Do the same by ordering a mizuwari, a Japanese long drink consisting of whisky cut with water to a ratio of 1:4, served over ice. It’s what all the cool daddios are drinking these days, and it’s a lot nicer than a snowball, which is essentially alcoholic custard. With a sparkler.

Be Nice To Bar Staff

Smile. Tip bartenders. It’s a nice thing to do and it will see them through January when you’re at home, in lockdown, righteously sipping kale smoothies.

Stand next to the till where you will be more likely to establish eye contact; don’t order an old fashioned or a mojito when it’s a dozen deep behind you; if you’re getting a Guinness, order it first; and, whatever you do, don’t shout, click your fingers or, unless it’s going in the tip jar, wave £20 notes – everyone around you is paying for their drinks with money as well.

Alternatively, go to the pub dressed as Santa Claus.

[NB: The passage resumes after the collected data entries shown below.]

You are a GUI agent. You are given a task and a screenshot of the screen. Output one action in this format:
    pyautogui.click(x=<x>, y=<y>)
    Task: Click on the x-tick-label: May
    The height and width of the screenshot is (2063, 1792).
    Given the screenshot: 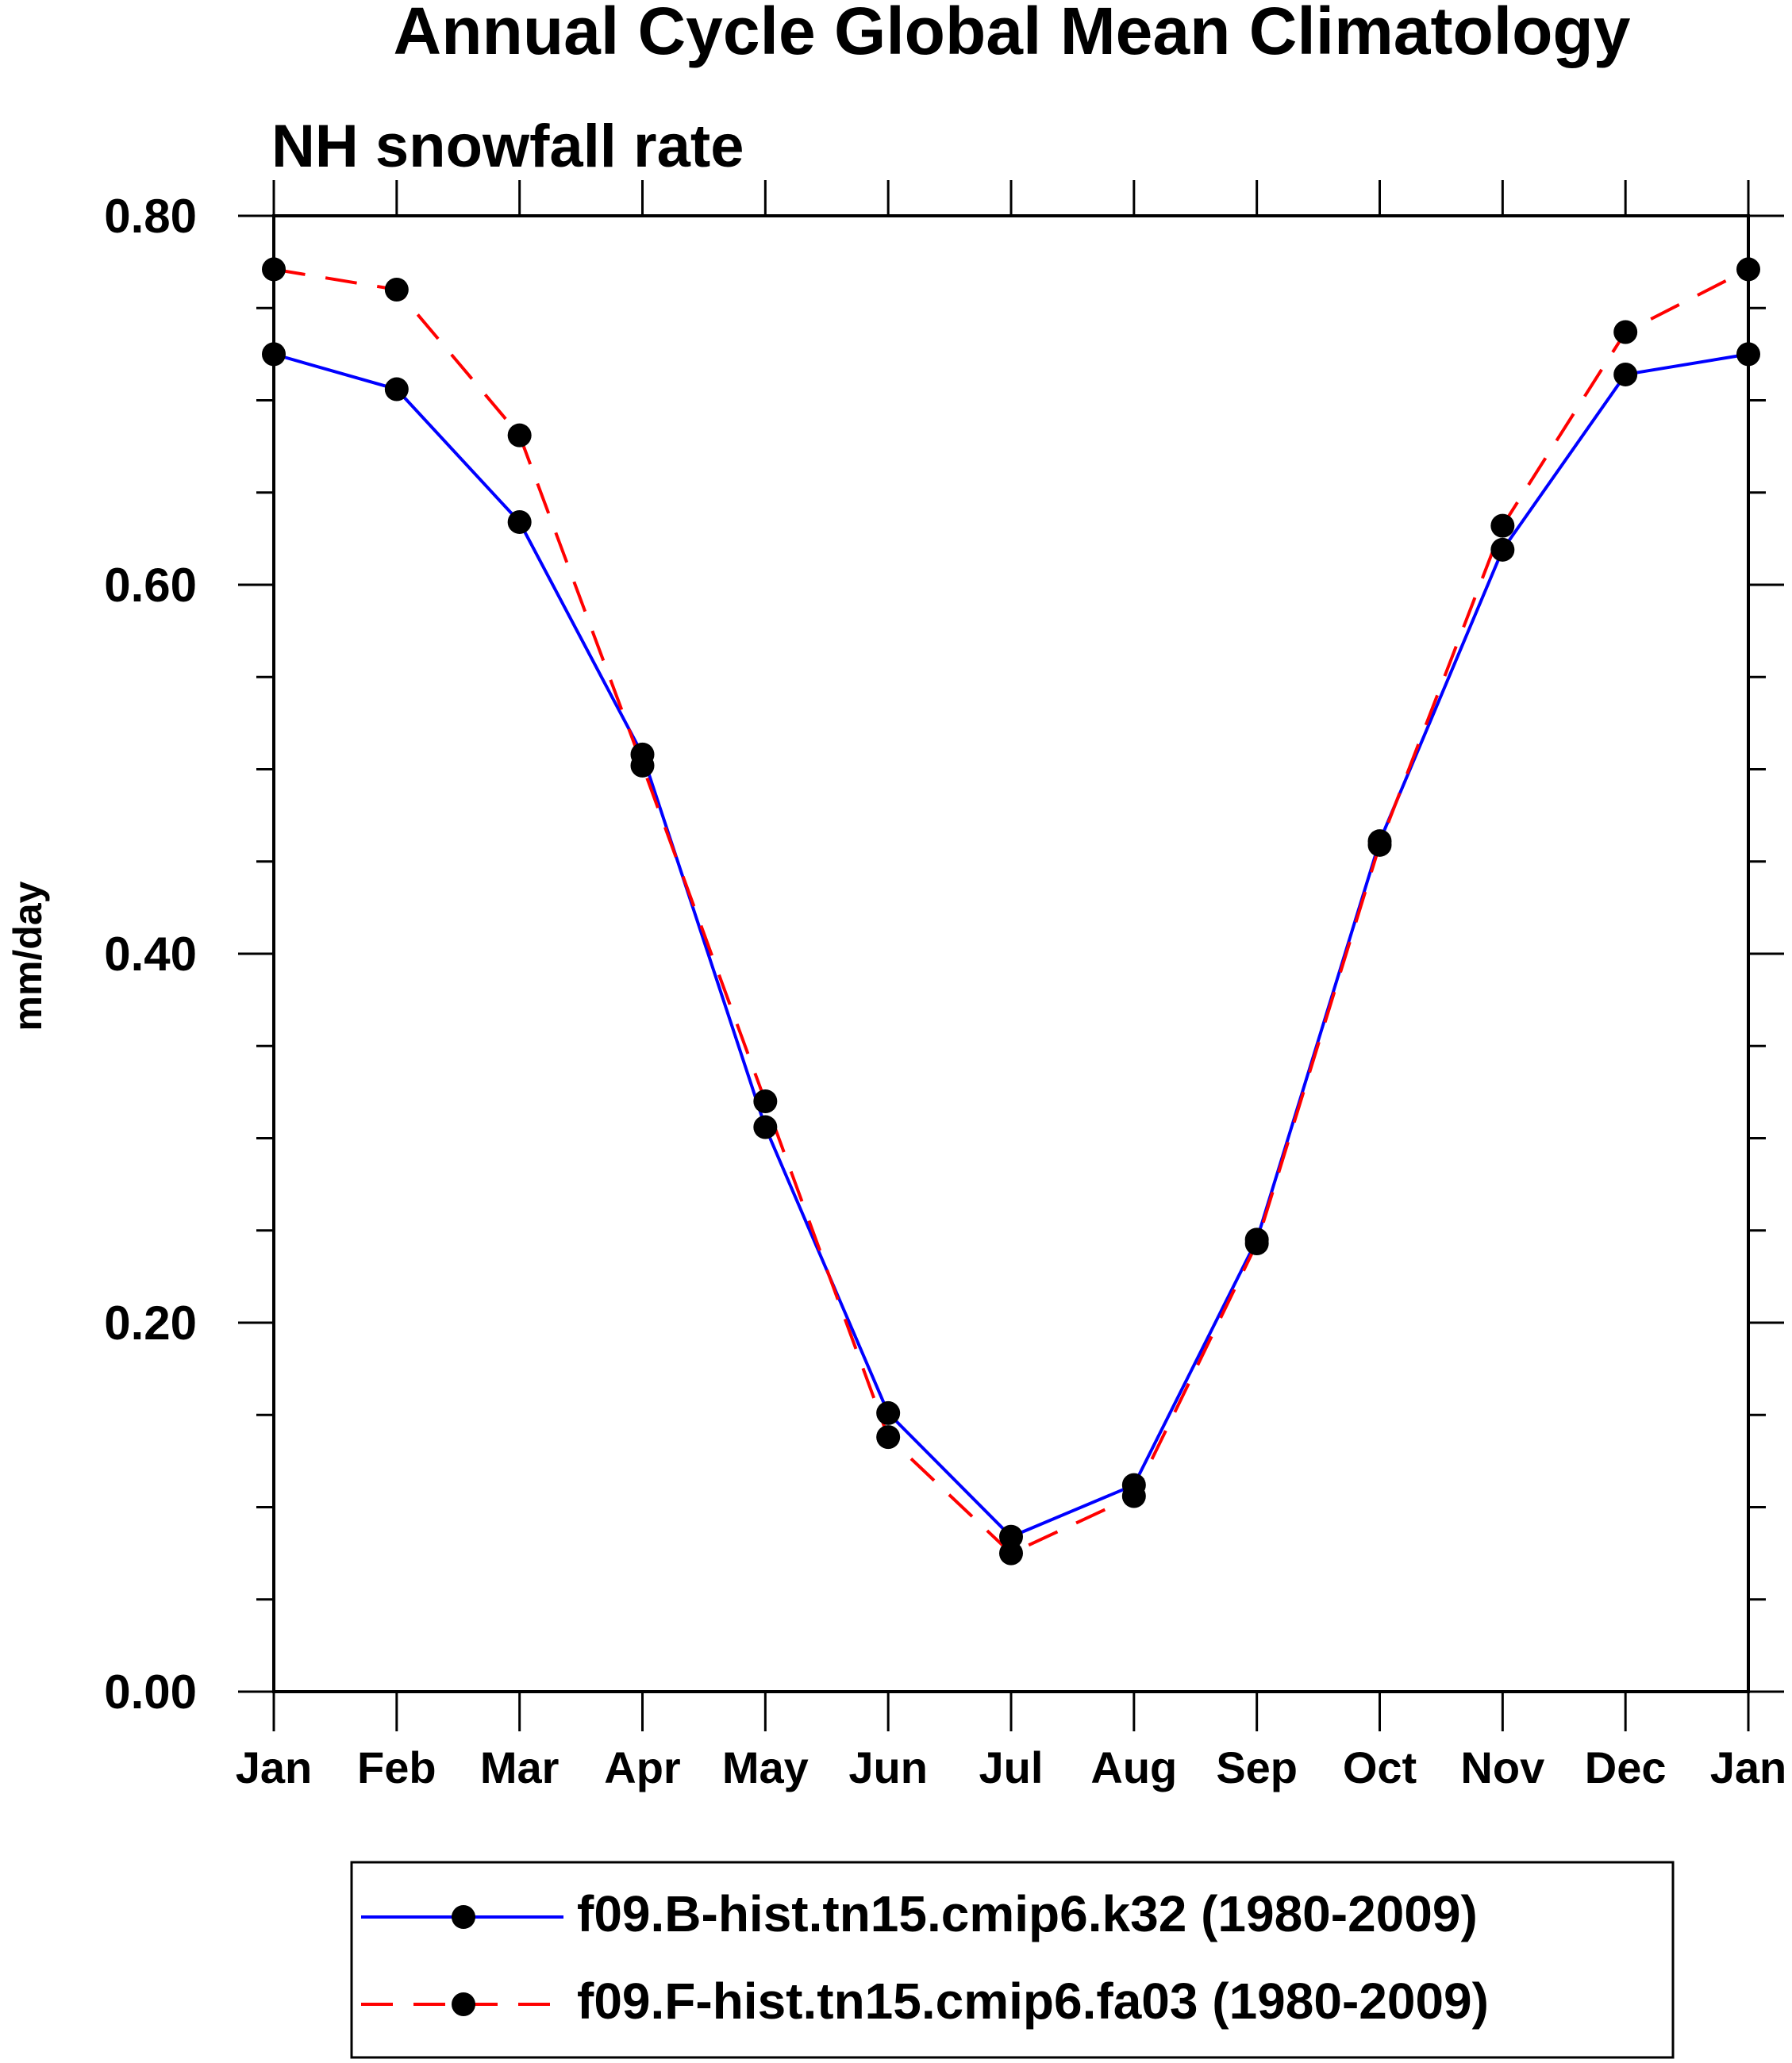 What is the action you would take?
    pyautogui.click(x=765, y=1767)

No one has ever had to buy their own drink while dressed as Santa. Ever.

Own your Hangover

If you wake with your head pounding, your liver whimpering in the corner with a snot bubble protruding from its nose, and what Kingsley Amis describes as that “ineffable compound of depression, sadness (these two are not the same), anxiety, self-hatred, sense of failure and fear for the future”, then you have two options.

You can either drink lots of water or, if that doesn’t work, and it probably won’t, you can make yourself a corpse reviver No 2 – a cocktail created in the 1930s by the legendary Savoy bartender Harry Craddock to “raise the dead”.